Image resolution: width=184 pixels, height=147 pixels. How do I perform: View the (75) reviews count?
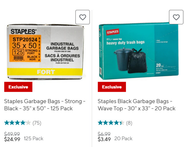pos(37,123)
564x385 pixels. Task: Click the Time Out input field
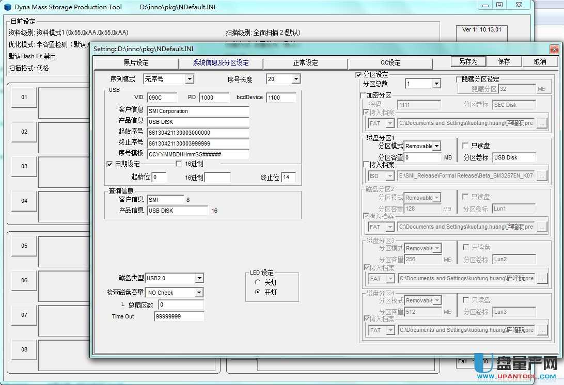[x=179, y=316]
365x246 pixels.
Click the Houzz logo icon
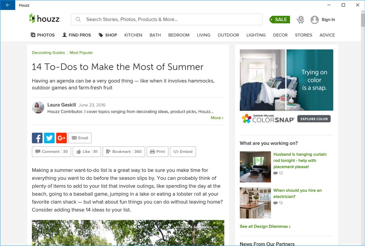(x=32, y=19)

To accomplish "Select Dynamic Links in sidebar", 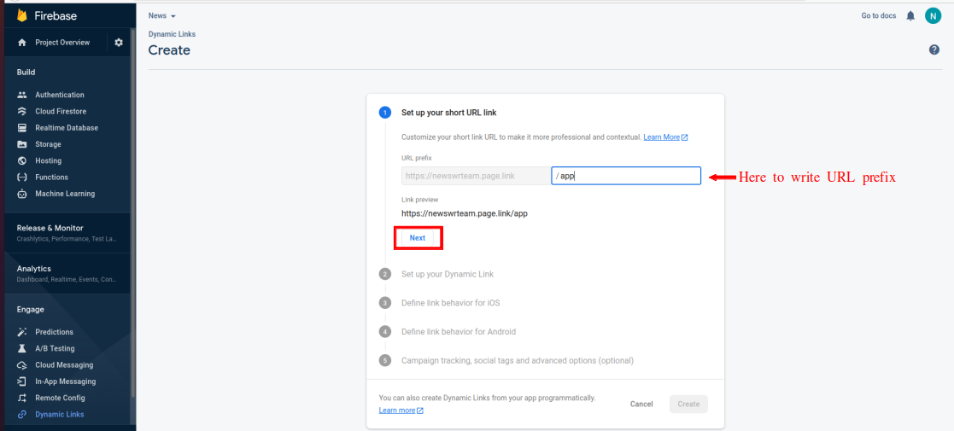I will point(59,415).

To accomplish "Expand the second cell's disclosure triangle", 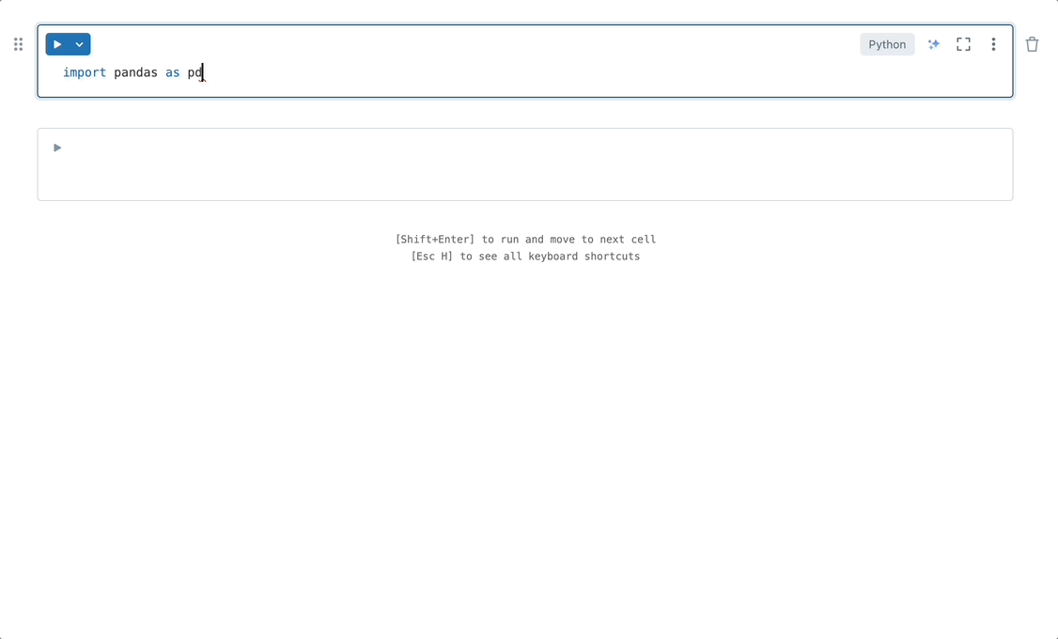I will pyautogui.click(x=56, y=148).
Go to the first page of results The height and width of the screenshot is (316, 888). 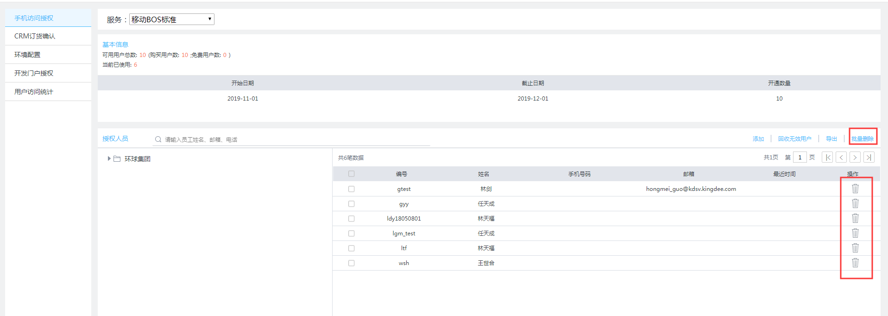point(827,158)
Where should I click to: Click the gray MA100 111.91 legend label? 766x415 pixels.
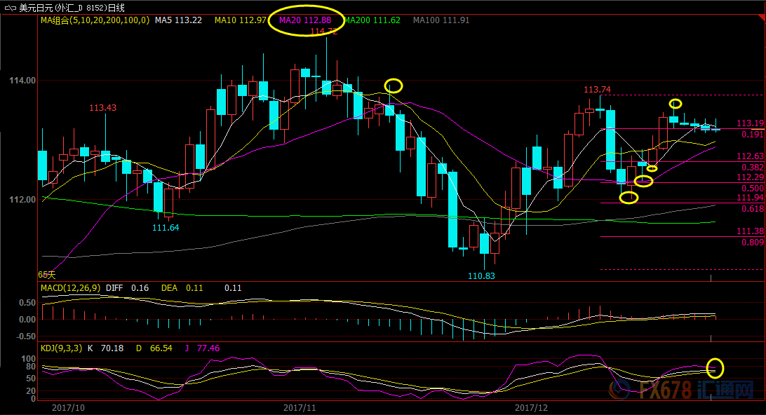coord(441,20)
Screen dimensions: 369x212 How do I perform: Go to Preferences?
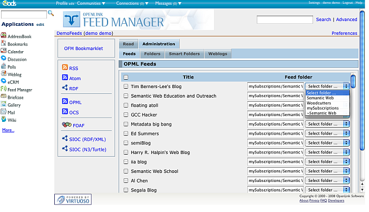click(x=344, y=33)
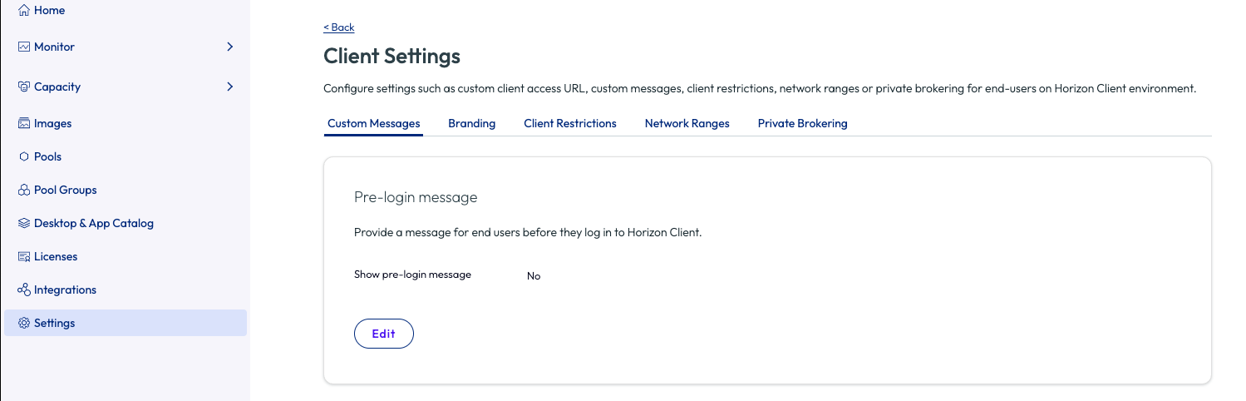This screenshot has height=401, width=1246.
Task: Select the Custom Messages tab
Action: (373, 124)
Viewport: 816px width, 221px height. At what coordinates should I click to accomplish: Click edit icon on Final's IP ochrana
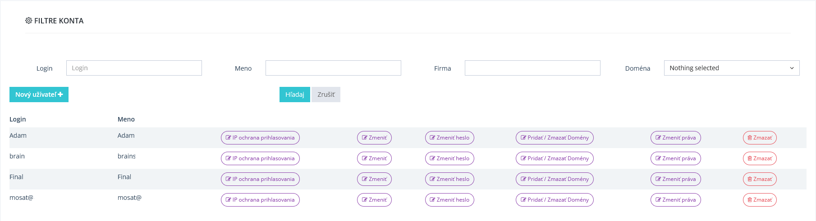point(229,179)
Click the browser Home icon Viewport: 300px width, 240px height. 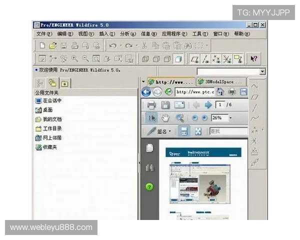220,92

==

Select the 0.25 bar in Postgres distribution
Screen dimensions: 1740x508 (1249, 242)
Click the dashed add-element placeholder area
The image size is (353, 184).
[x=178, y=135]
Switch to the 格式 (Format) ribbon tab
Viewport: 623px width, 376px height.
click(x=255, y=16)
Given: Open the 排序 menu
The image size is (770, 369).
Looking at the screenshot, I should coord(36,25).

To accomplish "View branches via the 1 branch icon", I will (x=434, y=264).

...

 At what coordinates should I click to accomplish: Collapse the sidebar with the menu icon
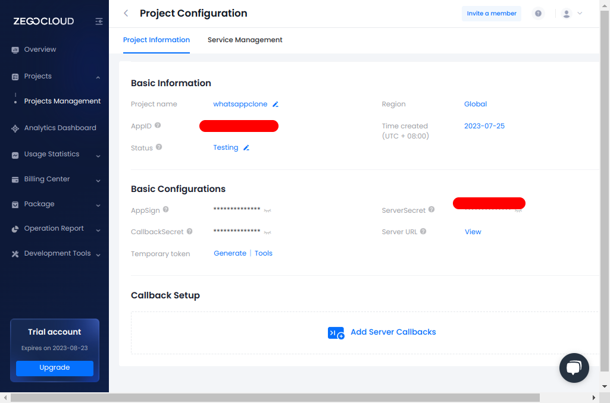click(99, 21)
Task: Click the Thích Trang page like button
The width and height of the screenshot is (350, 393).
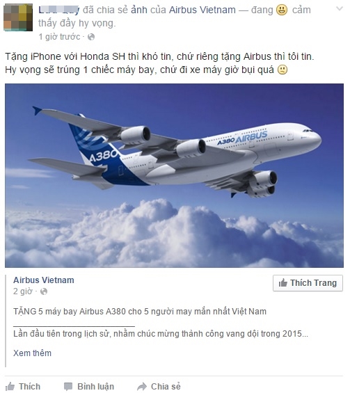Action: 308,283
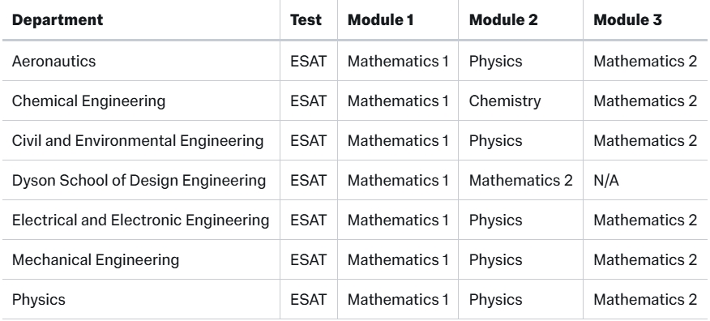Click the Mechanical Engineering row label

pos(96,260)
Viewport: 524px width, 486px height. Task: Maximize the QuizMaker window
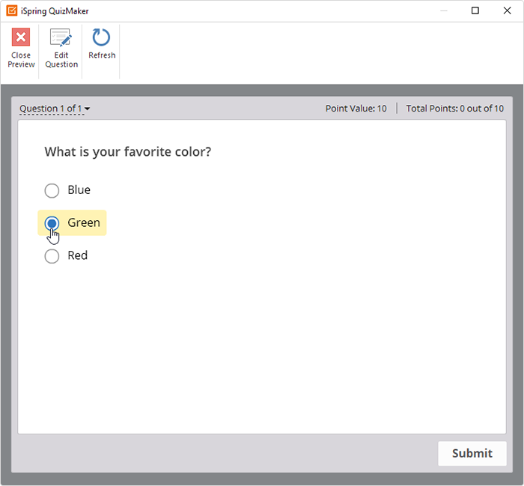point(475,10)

§ EXERCISE AIM:
Reproduce verbatim the items between the lines holding "Switch to the 格式 (Format) ribbon tab" and "Looking at the", inclusive.

§ RESULT BELOW:
Switch to the 格式 (Format) ribbon tab
Viewport: 623px width, 376px height.
click(x=255, y=16)
Given: Open the 排序 menu
The image size is (770, 369).
Looking at the screenshot, I should coord(36,25).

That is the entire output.